Vittaya Samrej
- Country (sports): Thailand
- Born: 18 February 1964 (age 62)

Singles
- Career record: 2-3 (Davis Cup)
- Highest ranking: No. 963 (10 September 1990)

Doubles
- Career record: 21-13 (Davis Cup)
- Highest ranking: No. 789 (14 May 2001)

= Vittaya Samrej =

Thai tennis player and coach

Vittaya Samrej (born 18 February 1964) is a Thai tennis coach and former professional player. As of 2020 he is team captain of Thailand's Davis Cup team.

Samrej had a record 18-year long Davis Cup career playing for Thailand, featuring in 37 ties between 1985 and 2002, mostly as a doubles specialist.
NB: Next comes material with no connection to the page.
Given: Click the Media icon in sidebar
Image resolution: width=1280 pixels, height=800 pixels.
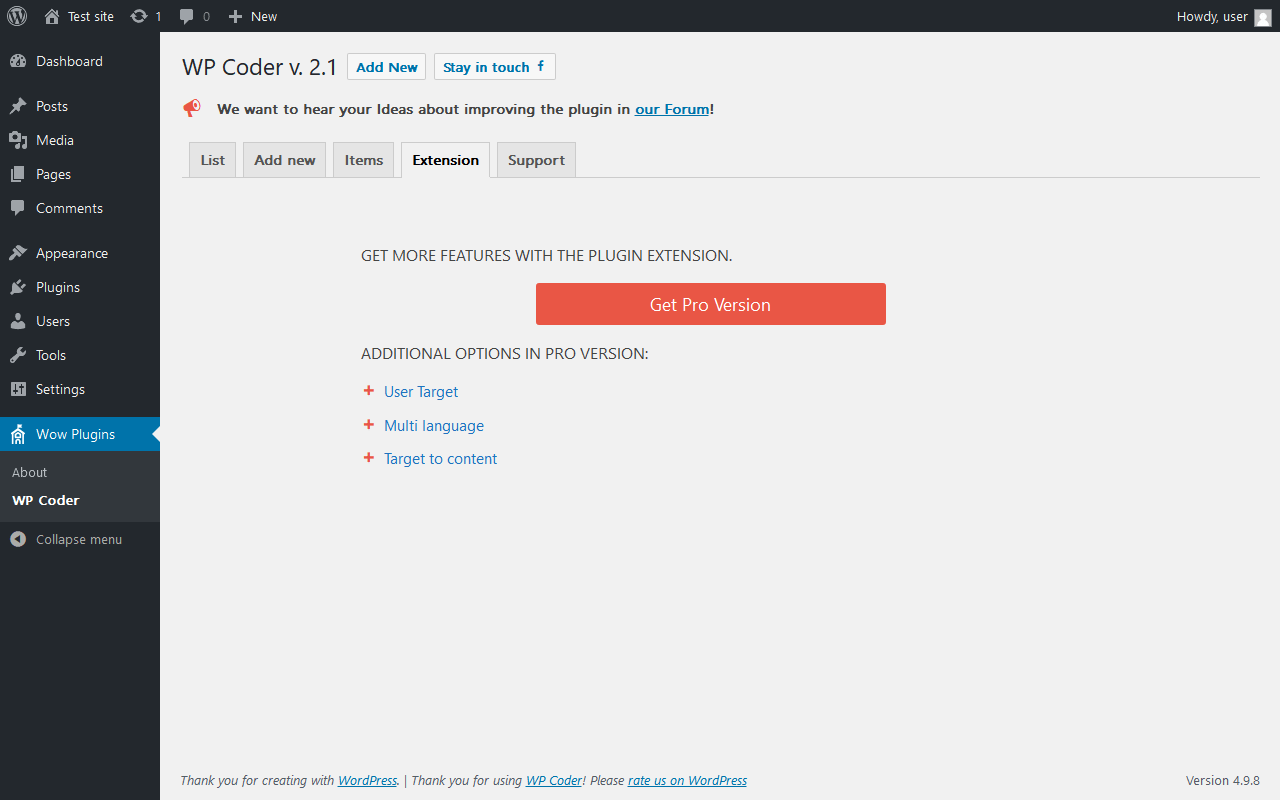Looking at the screenshot, I should tap(18, 140).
He won 21 doubles rubbers in total, which is a former Thai record. His two singles wins both came in a 1997 tie against Hong Kong.

A regular participant in the Southeast Asian Games, Samrej has won numerous medals, including three doubles gold medals. He won a further four gold medals for his country in the team event.

Samrej won a team bronze medal at the 1986 Asian Games, then a mixed doubles bronze at the 1990 Asian Games.

His son, Kasidit Samrej, is a Davis Cup player for Thailand.